# Record excerpts:
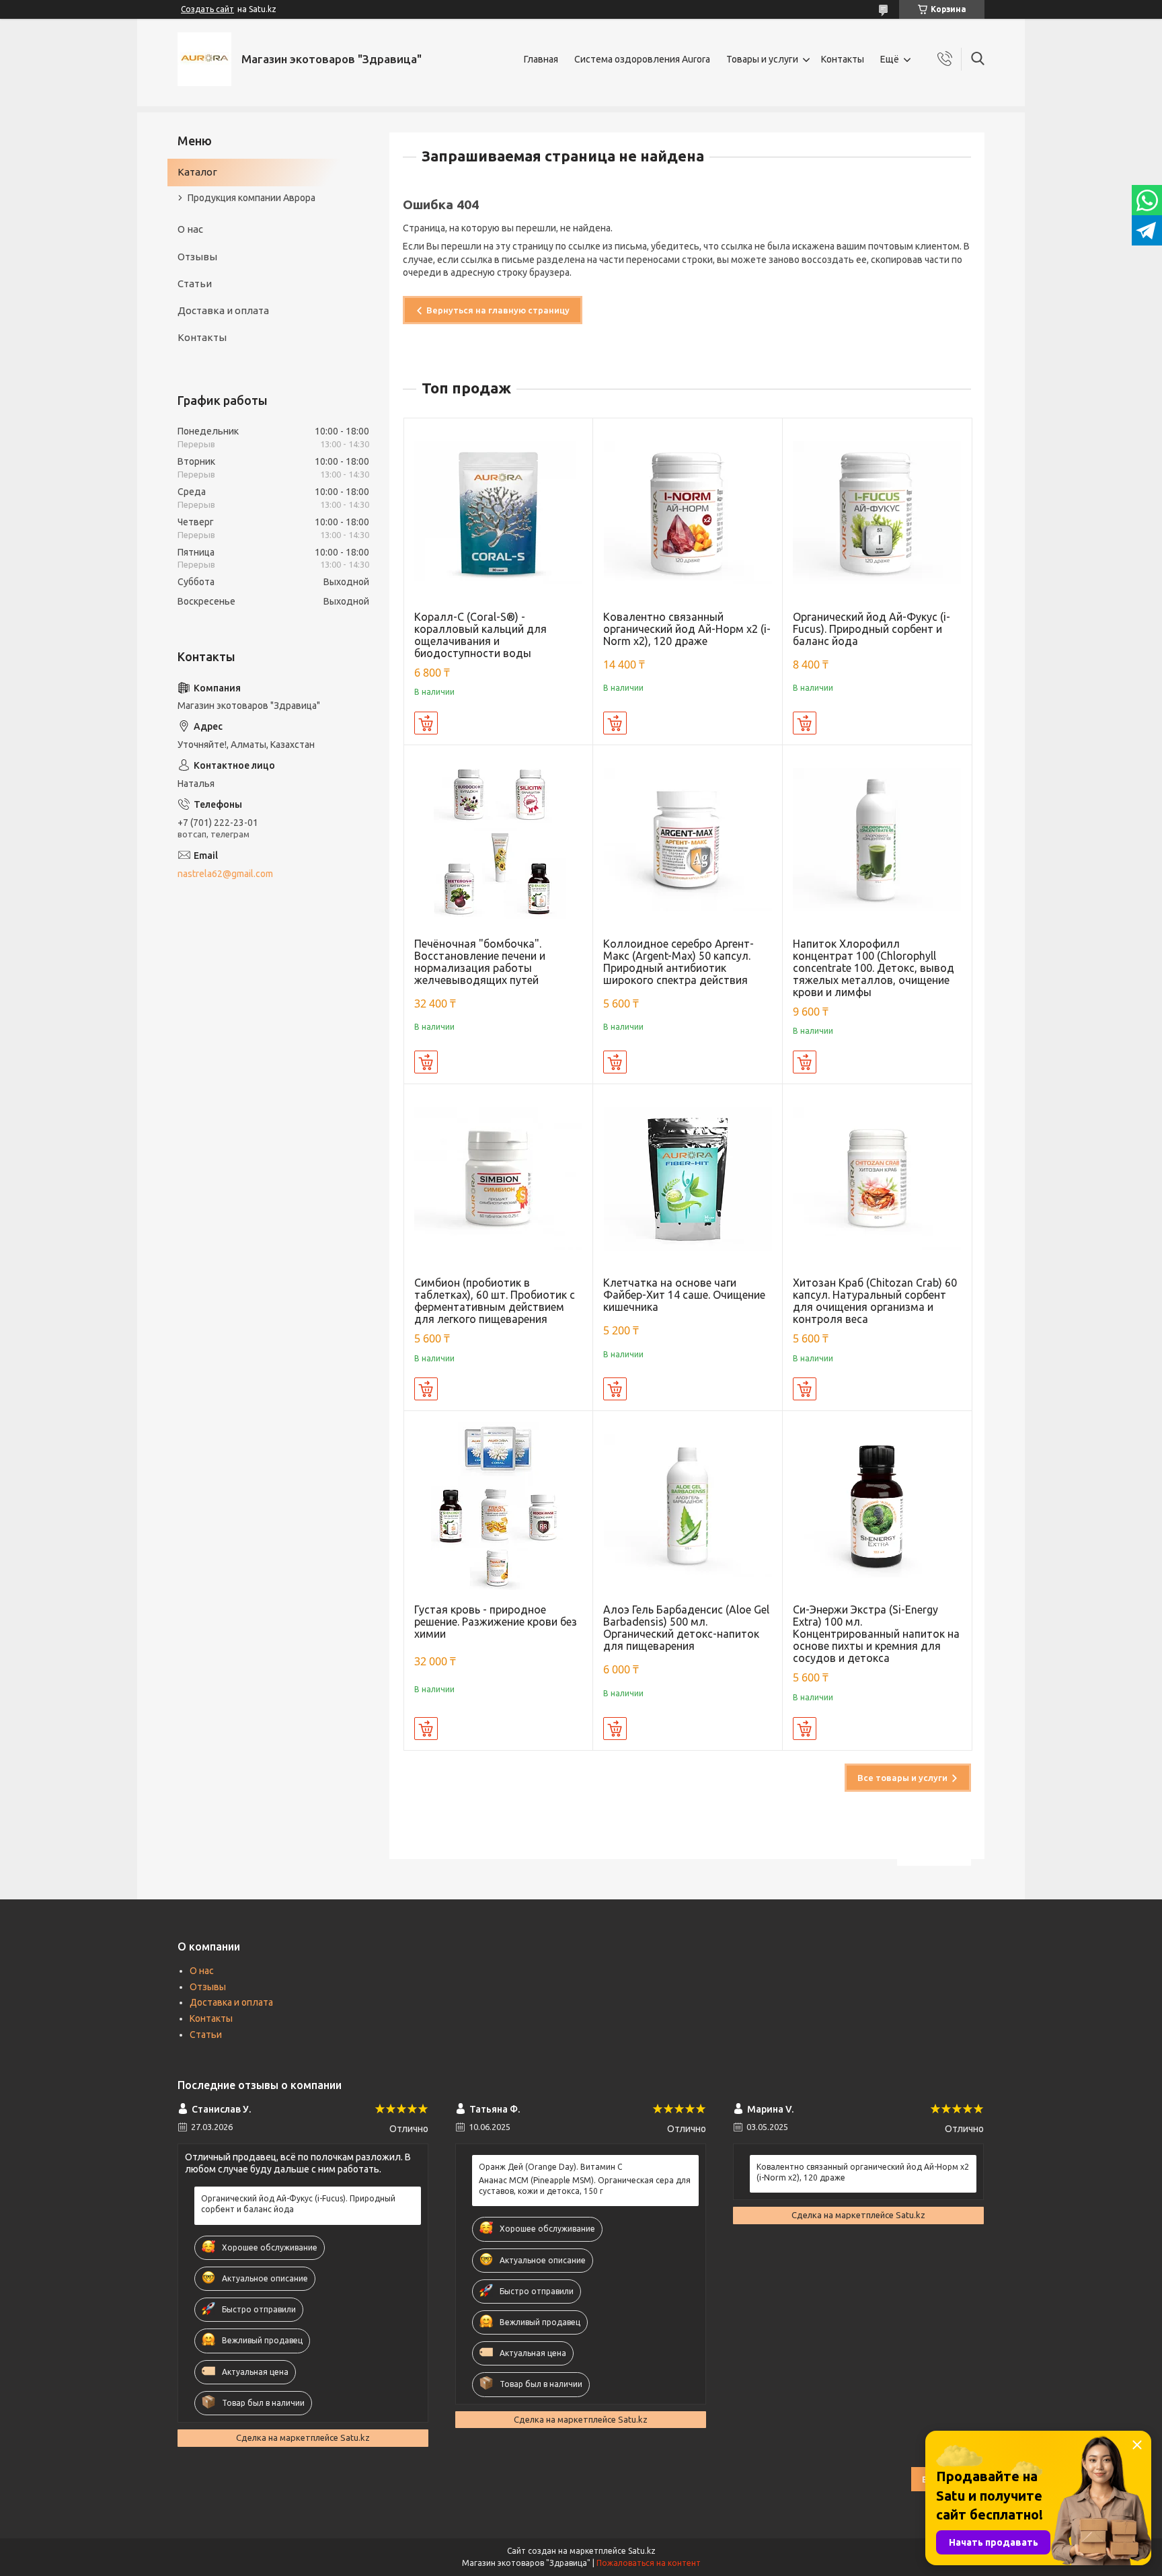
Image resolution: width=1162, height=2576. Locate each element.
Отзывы (197, 256)
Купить (426, 723)
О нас (190, 229)
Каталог (197, 172)
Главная (541, 59)
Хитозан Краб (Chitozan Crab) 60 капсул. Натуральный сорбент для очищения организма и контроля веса (875, 1301)
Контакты (842, 59)
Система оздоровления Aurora (642, 59)
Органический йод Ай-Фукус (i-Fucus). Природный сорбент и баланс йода (871, 629)
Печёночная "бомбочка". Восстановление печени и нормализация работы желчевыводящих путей (479, 962)
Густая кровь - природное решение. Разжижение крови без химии (495, 1621)
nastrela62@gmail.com (225, 873)
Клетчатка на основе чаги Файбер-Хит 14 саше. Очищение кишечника (684, 1295)
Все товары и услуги (902, 1777)
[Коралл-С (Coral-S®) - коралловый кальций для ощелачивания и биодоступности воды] (498, 512)
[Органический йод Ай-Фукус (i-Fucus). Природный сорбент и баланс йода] (877, 512)
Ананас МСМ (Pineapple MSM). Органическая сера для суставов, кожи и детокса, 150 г (585, 2185)
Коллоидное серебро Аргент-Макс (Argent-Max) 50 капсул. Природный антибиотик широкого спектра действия (678, 962)
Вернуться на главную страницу (498, 310)
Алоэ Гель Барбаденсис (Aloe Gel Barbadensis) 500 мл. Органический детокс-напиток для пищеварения (686, 1627)
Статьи (195, 283)
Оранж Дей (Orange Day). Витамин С (550, 2166)
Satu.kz (642, 2550)
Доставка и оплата (223, 310)
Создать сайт (207, 9)
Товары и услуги (762, 59)
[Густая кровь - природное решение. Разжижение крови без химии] (498, 1505)
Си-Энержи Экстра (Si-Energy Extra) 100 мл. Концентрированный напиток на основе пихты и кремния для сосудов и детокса (876, 1633)
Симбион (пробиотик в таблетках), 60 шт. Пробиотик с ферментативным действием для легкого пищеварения (494, 1301)
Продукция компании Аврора (251, 197)
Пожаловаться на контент (648, 2563)
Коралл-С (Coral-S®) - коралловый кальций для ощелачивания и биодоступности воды (480, 635)
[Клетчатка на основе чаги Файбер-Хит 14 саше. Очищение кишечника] (687, 1178)
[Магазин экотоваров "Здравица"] (204, 59)
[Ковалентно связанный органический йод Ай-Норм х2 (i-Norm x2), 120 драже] (687, 512)
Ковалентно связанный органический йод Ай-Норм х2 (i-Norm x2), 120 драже (687, 629)
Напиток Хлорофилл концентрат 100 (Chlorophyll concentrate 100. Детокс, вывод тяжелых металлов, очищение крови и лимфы (873, 968)
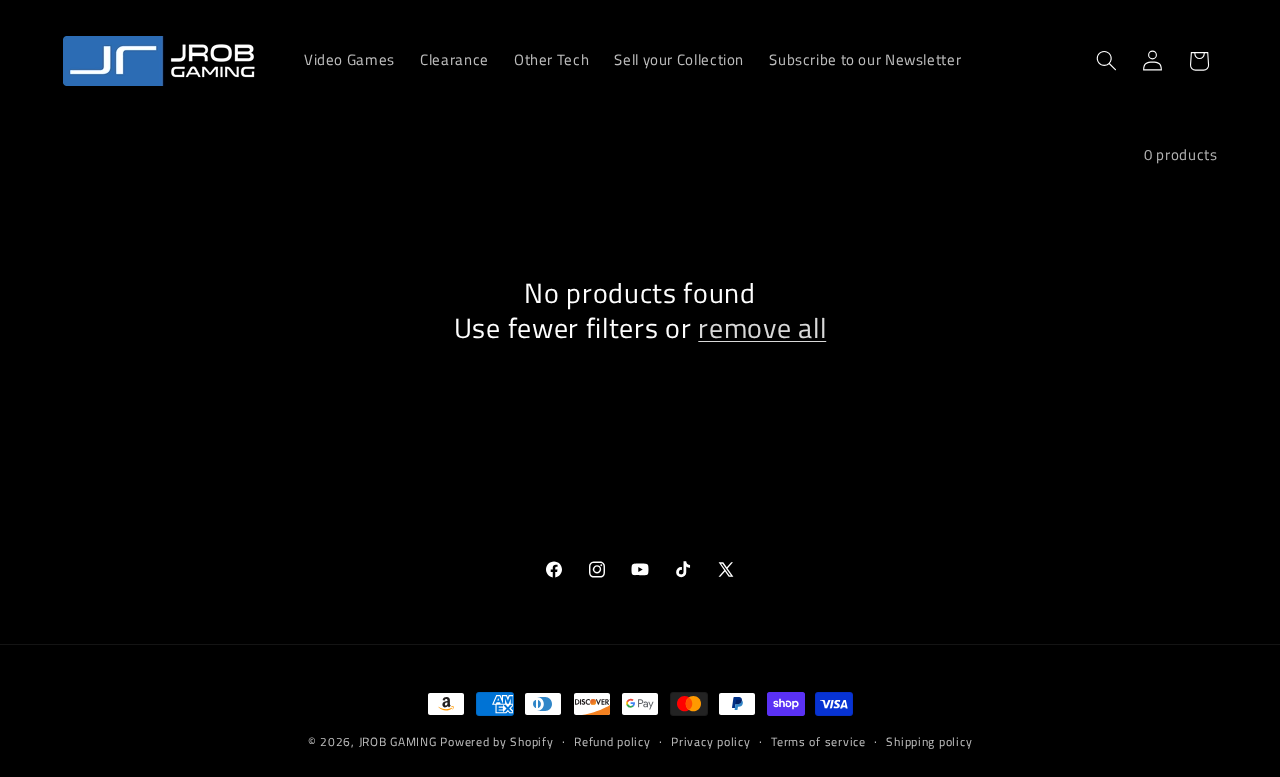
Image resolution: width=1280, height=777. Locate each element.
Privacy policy (710, 741)
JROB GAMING (398, 741)
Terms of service (818, 741)
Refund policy (612, 741)
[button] (1106, 61)
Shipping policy (929, 741)
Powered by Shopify (496, 741)
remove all (762, 328)
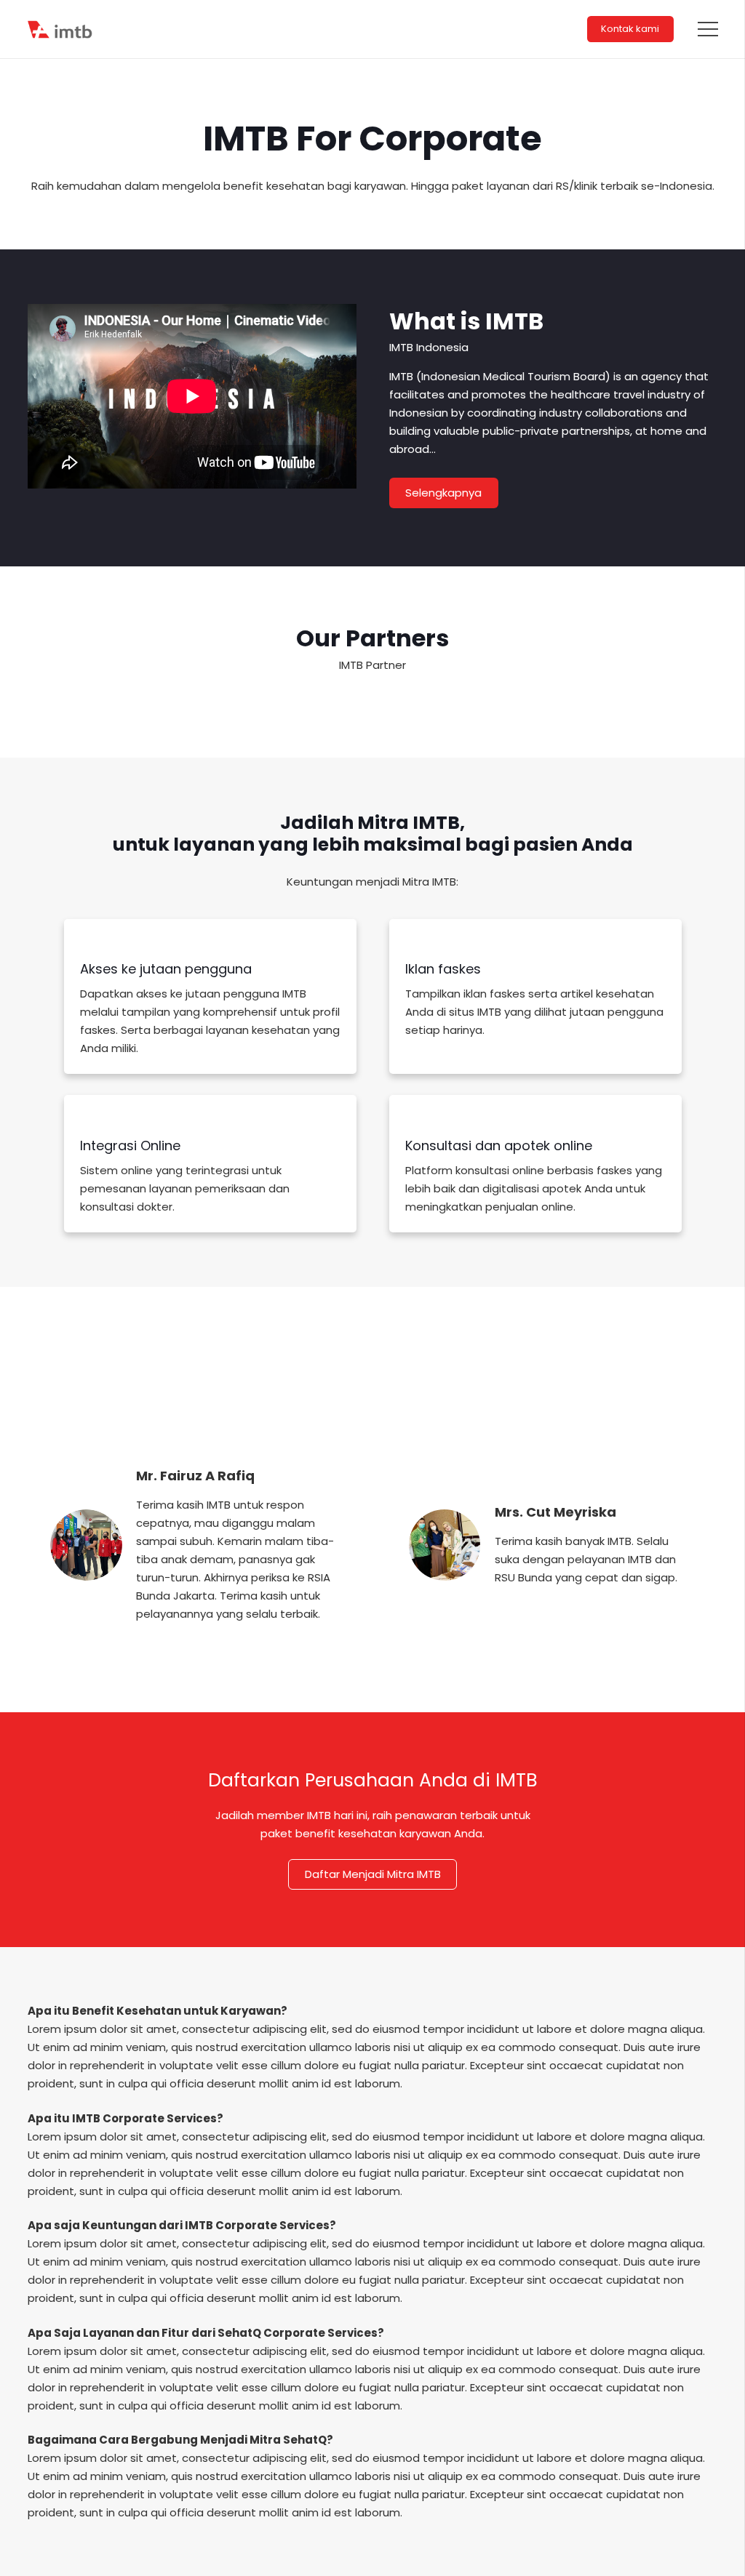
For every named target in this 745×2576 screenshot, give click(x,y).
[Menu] (708, 29)
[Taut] (61, 29)
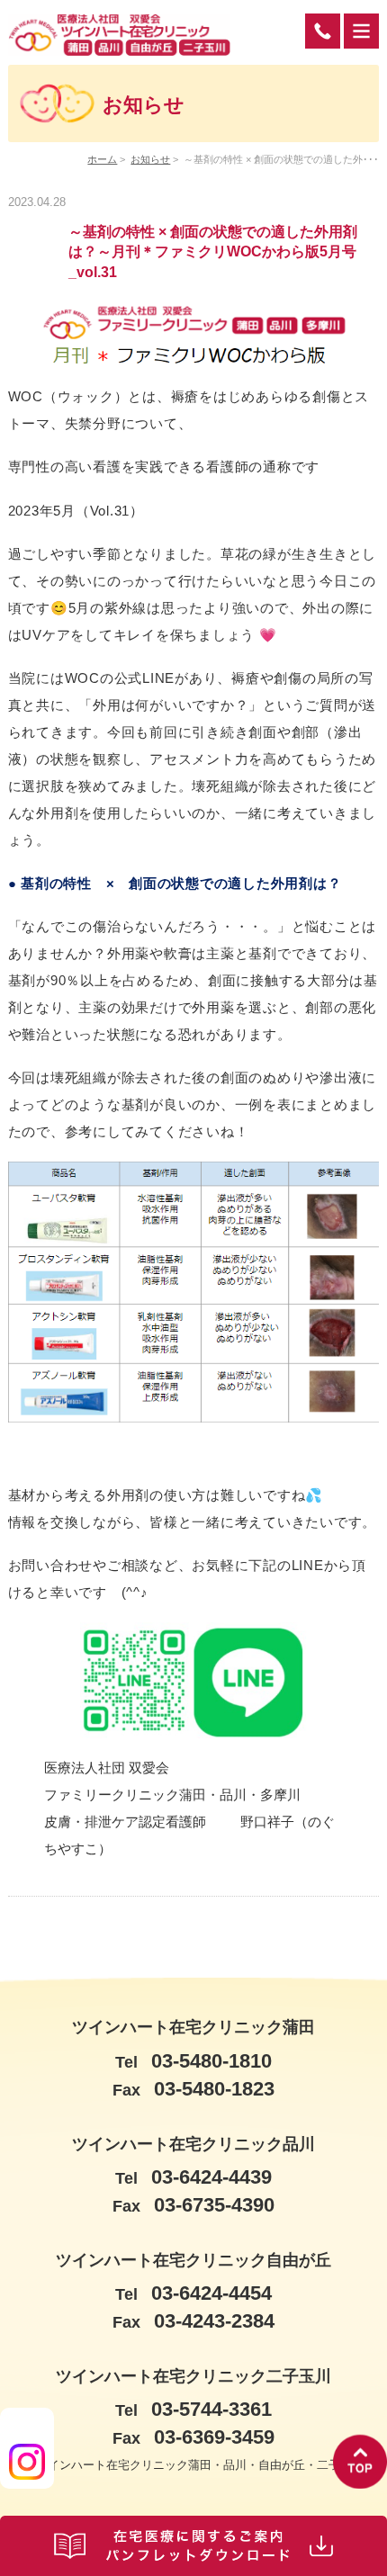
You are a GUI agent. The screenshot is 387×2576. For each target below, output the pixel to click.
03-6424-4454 (193, 2293)
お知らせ (150, 159)
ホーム (102, 159)
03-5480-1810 (193, 2061)
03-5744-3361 (193, 2409)
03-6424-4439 (193, 2177)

# Exercise directions:
What is needed is an exact copy of every entry, minus the images.

# Expected output:
Image resolution: width=1162, height=2576. Locate each element.
Отзывы (197, 256)
Купить (426, 723)
О нас (190, 229)
Каталог (197, 172)
Главная (541, 59)
Хитозан Краб (Chitozan Crab) 60 капсул. Натуральный сорбент для очищения организма и контроля веса (875, 1301)
Контакты (842, 59)
Система оздоровления Aurora (642, 59)
Органический йод Ай-Фукус (i-Fucus). Природный сорбент и баланс йода (871, 629)
Печёночная "бомбочка". Восстановление печени и нормализация работы желчевыводящих путей (479, 962)
Густая кровь - природное решение. Разжижение крови без химии (495, 1621)
nastrela62@gmail.com (225, 873)
Клетчатка на основе чаги Файбер-Хит 14 саше. Очищение кишечника (684, 1295)
Все товары и услуги (902, 1777)
[Коралл-С (Coral-S®) - коралловый кальций для ощелачивания и биодоступности воды] (498, 512)
[Органический йод Ай-Фукус (i-Fucus). Природный сорбент и баланс йода] (877, 512)
Ананас МСМ (Pineapple MSM). Органическая сера для суставов, кожи и детокса, 150 г (585, 2185)
Коллоидное серебро Аргент-Макс (Argent-Max) 50 капсул. Природный антибиотик широкого спектра действия (678, 962)
Вернуться на главную страницу (498, 310)
Алоэ Гель Барбаденсис (Aloe Gel Barbadensis) 500 мл. Органический детокс-напиток для пищеварения (686, 1627)
Статьи (195, 283)
Оранж Дей (Orange Day). Витамин С (550, 2166)
Satu.kz (642, 2550)
Доставка и оплата (223, 310)
Создать сайт (207, 9)
Товары и услуги (762, 59)
[Густая кровь - природное решение. Разжижение крови без химии] (498, 1505)
Си-Энержи Экстра (Si-Energy Extra) 100 мл. Концентрированный напиток на основе пихты и кремния для сосудов и детокса (876, 1633)
Симбион (пробиотик в таблетках), 60 шт. Пробиотик с ферментативным действием для легкого пищеварения (494, 1301)
Продукция компании Аврора (251, 197)
Пожаловаться на контент (648, 2563)
Коралл-С (Coral-S®) - коралловый кальций для ощелачивания и биодоступности воды (480, 635)
[Клетчатка на основе чаги Файбер-Хит 14 саше. Очищение кишечника] (687, 1178)
[Магазин экотоваров "Здравица"] (204, 59)
[Ковалентно связанный органический йод Ай-Норм х2 (i-Norm x2), 120 драже] (687, 512)
Ковалентно связанный органический йод Ай-Норм х2 (i-Norm x2), 120 драже (687, 629)
Напиток Хлорофилл концентрат 100 (Chlorophyll concentrate 100. Детокс, вывод тяжелых металлов, очищение крови и лимфы (873, 968)
Image resolution: width=1280, height=777. Locate each element.
Privacy policy (710, 741)
JROB GAMING (398, 741)
Terms of service (818, 741)
Refund policy (612, 741)
[button] (1106, 61)
Shipping policy (929, 741)
Powered by Shopify (496, 741)
remove all (762, 328)
For every named target in this 745×2576 screenshot, give click(x,y).
[Menu] (708, 29)
[Taut] (61, 29)
You are a GUI agent. The screenshot is 387×2576. For each target below, output the pixel to click.
03-6424-4454 (193, 2293)
お知らせ (150, 159)
ホーム (102, 159)
03-5480-1810 (193, 2061)
03-5744-3361 (193, 2409)
03-6424-4439 (193, 2177)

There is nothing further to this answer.